Generate a human-readable summary of fitted parameters.

Returns:

Multi-line summary string.

temperature_config: Dict[str, Any]
tilt_std: float = 0.01
to_dict() Dict[str, Any][source]

Convert all parameters to a dictionary.

Returns:

Dictionary with all parameter values.

to_full_config() Dict[str, Any][source]

Convert all fitted parameters to a comprehensive configuration.

This includes all Phase 1-4 parameters for complete synthetic data generation matching the source dataset.

Returns:

Dictionary with all configuration parameters.

Example

>>> params = fitter.fit(X_real)
>>> config = params.to_full_config()
>>> # Use with builder pattern or advanced configuration
to_generator_kwargs() Dict[str, Any][source]

Convert fitted parameters to kwargs for SyntheticNIRSGenerator.

Returns:

Dictionary of keyword arguments.

Example

>>> params = fitter.fit(X_real)
>>> generator = SyntheticNIRSGenerator(**params.to_generator_kwargs())
wavelength_end: float = 2500.0
wavelength_start: float = 1000.0
wavelength_step: float = 2.0
class nirs4all.data.synthetic.fitter.InstrumentInference(archetype_name: str = 'unknown', detector_type: str = 'unknown', wavelength_range: ~typing.Tuple[float, float] = (1000.0, 2500.0), estimated_resolution: float = 8.0, confidence: float = 0.0, alternative_archetypes: ~typing.Dict[str, float] = <factory>)[source]

Bases: object

Results of instrument archetype inference.

archetype_name

Best matching instrument archetype name.

Type:

str

detector_type

Inferred detector type.

Type:

str

wavelength_range

Detected wavelength range.

Type:

Tuple[float, float]

estimated_resolution

Estimated spectral resolution (nm).

Type:

float

confidence

Confidence score (0-1).

Type:

float

alternative_archetypes

Other possible archetypes with scores.

Type:

Dict[str, float]

alternative_archetypes: Dict[str, float]
archetype_name: str = 'unknown'
confidence: float = 0.0
detector_type: str = 'unknown'
estimated_resolution: float = 8.0
wavelength_range: Tuple[float, float] = (1000.0, 2500.0)
class nirs4all.data.synthetic.fitter.MeasurementModeInference(value)[source]

Bases: str, Enum

Inferred measurement mode from spectral analysis.

ATR = 'atr'
REFLECTANCE = 'reflectance'
TRANSFLECTANCE = 'transflectance'
TRANSMITTANCE = 'transmittance'
UNKNOWN = 'unknown'
class nirs4all.data.synthetic.fitter.RealDataFitter[source]

Bases: object

Fit generator parameters to match real dataset properties.

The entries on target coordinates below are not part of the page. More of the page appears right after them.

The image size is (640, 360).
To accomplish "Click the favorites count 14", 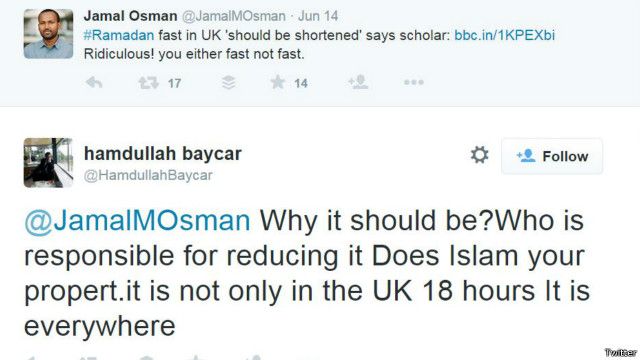I will [x=301, y=83].
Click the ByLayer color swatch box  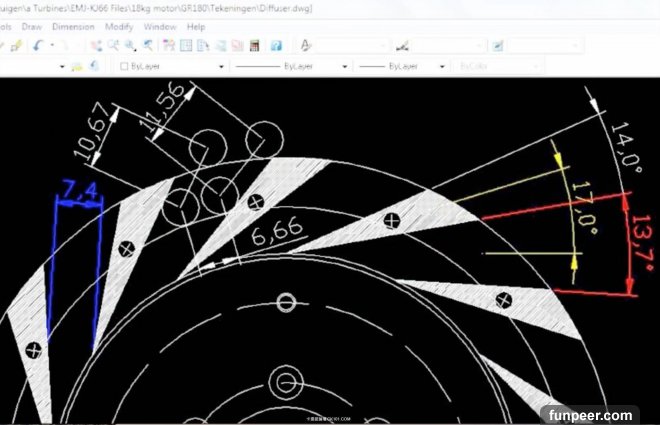pos(124,66)
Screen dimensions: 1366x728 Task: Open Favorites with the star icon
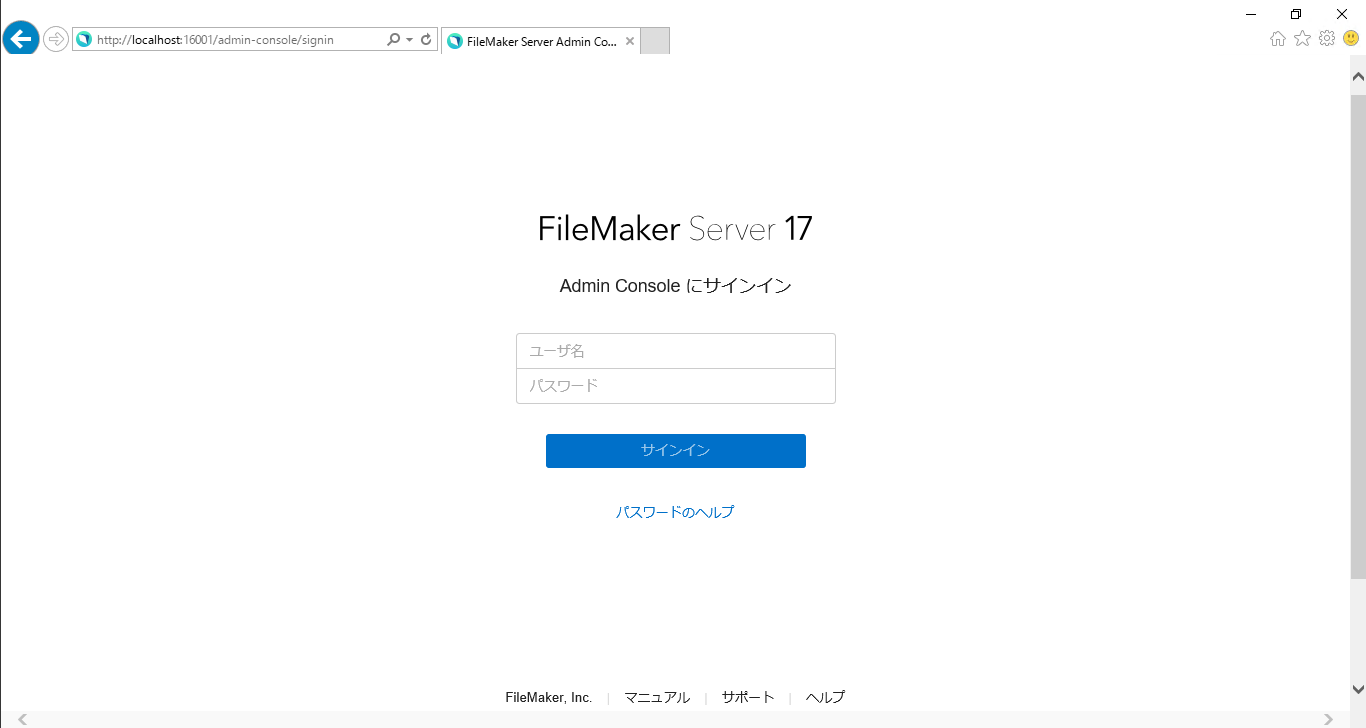tap(1302, 37)
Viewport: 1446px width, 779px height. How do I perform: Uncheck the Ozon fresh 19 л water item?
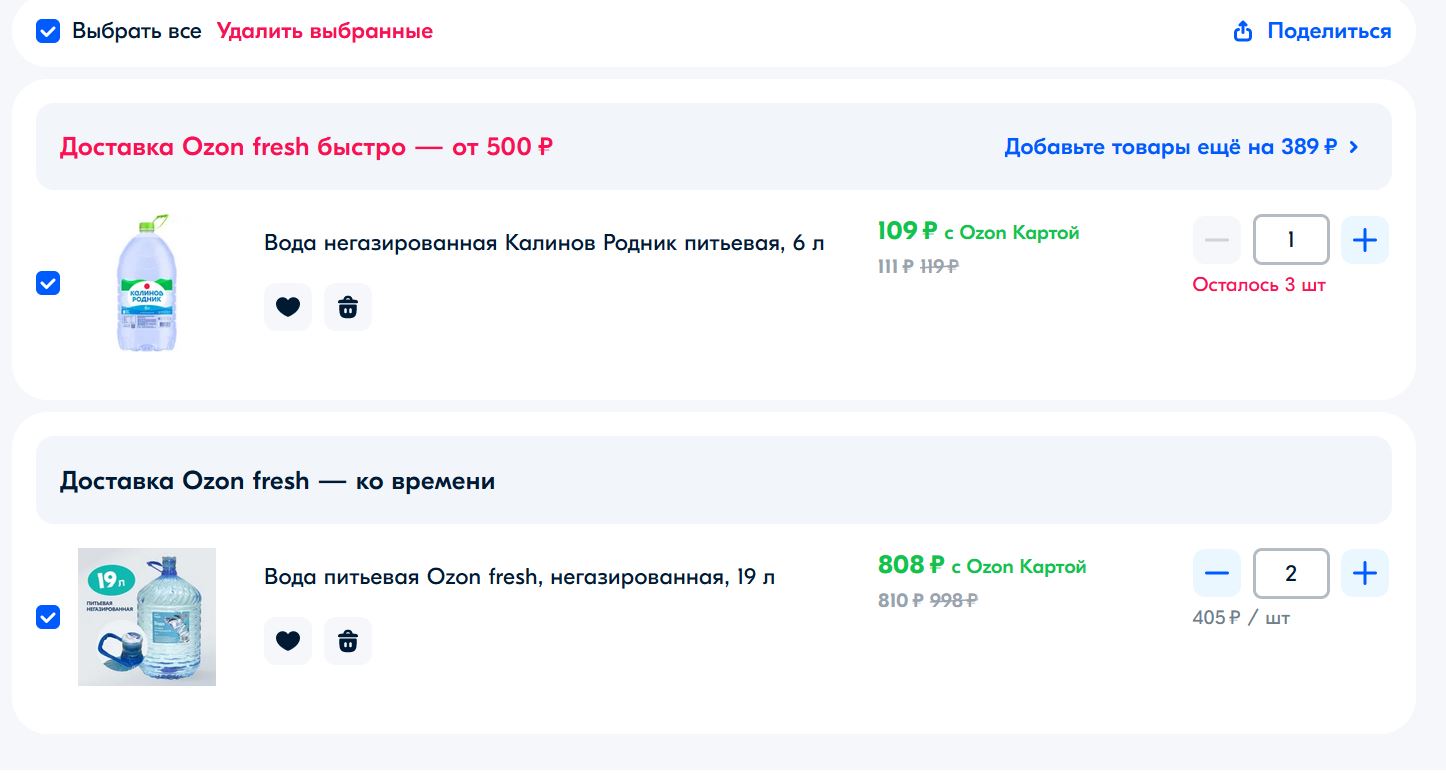coord(48,617)
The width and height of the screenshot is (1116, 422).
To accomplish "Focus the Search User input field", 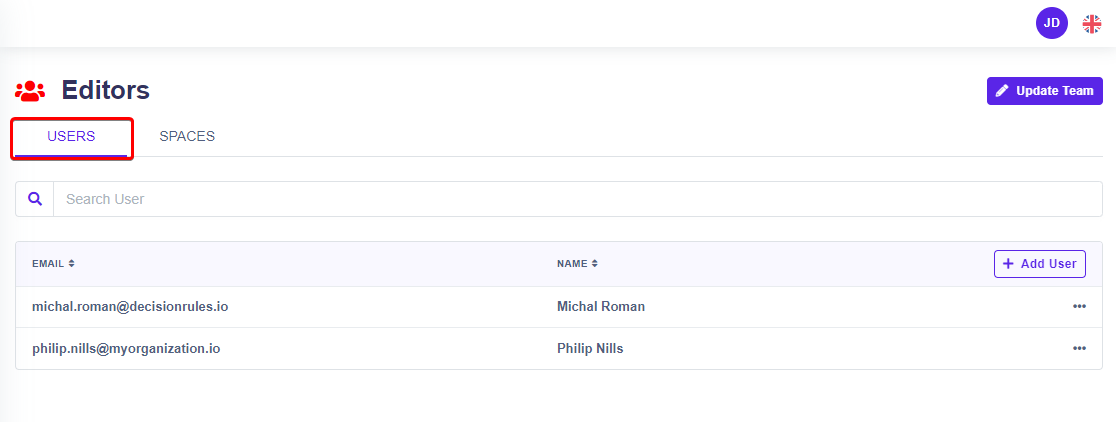I will (577, 199).
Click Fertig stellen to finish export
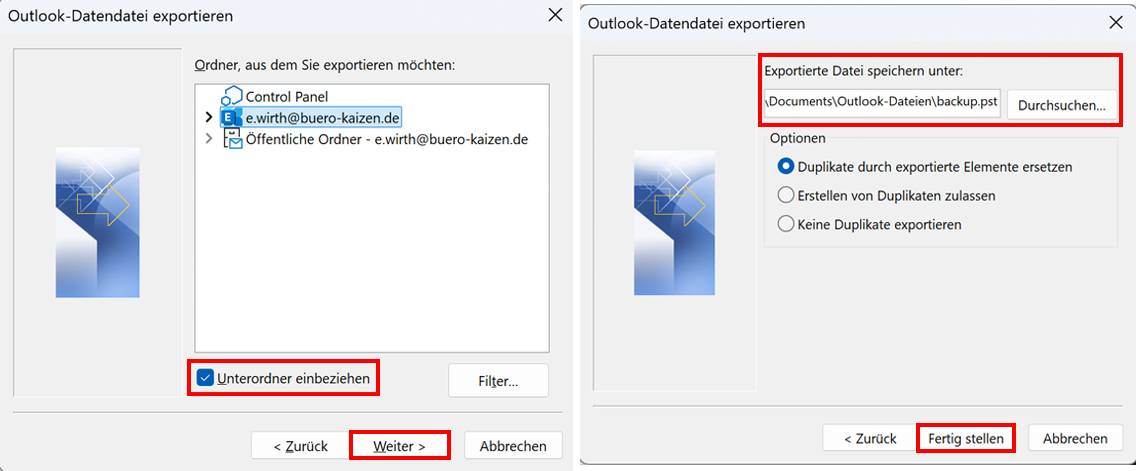Viewport: 1136px width, 471px height. (x=965, y=438)
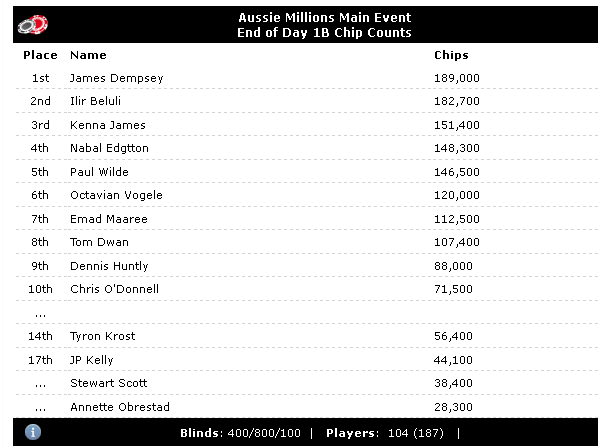
Task: Click JP Kelly's name
Action: click(x=91, y=360)
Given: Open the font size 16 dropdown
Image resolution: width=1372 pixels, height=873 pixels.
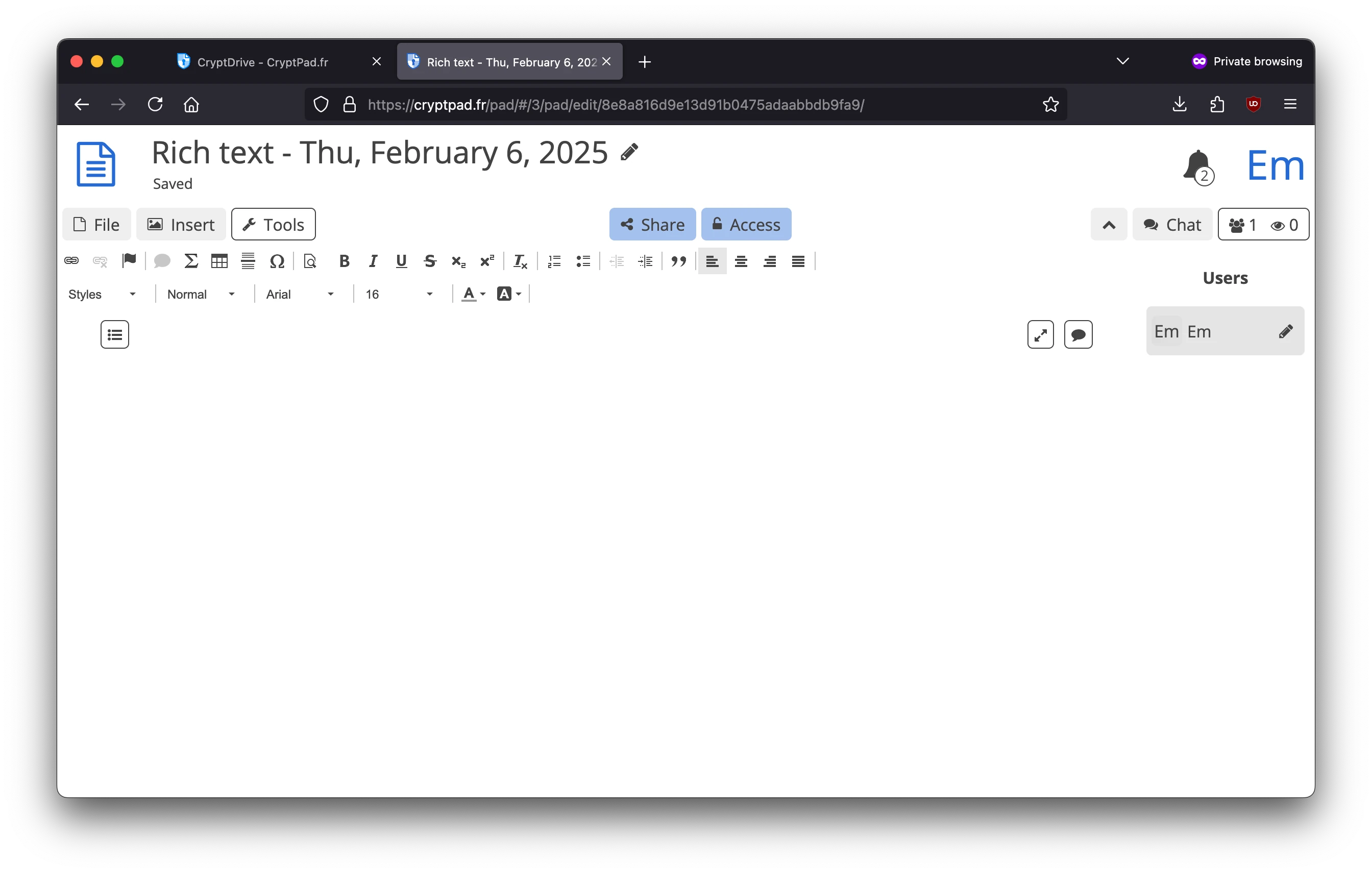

This class analyzes real NIRS data and estimates parameters for the SyntheticNIRSGenerator to produce similar spectra. Includes Phase 1-4 enhanced inference for instruments, domains, and effects.

source_properties

SpectralProperties of the analyzed data.

fitted_params

FittedParameters after fitting.

Example

>>> fitter = RealDataFitter()
>>> params = fitter.fit(X_real, wavelengths=wavelengths)
>>>
>>> # Access inferred characteristics
>>> print(f"Instrument: {params.inferred_instrument}")
>>> print(f"Domain: {params.inferred_domain}")
>>>
>>> # Create matched generator
>>> generator = fitter.create_matched_generator()
>>> X_synth, _, _ = generator.generate(1000)
create_matched_generator(random_state: int | None = None) SyntheticNIRSGenerator[source]

Create a SyntheticNIRSGenerator configured to match the fitted data.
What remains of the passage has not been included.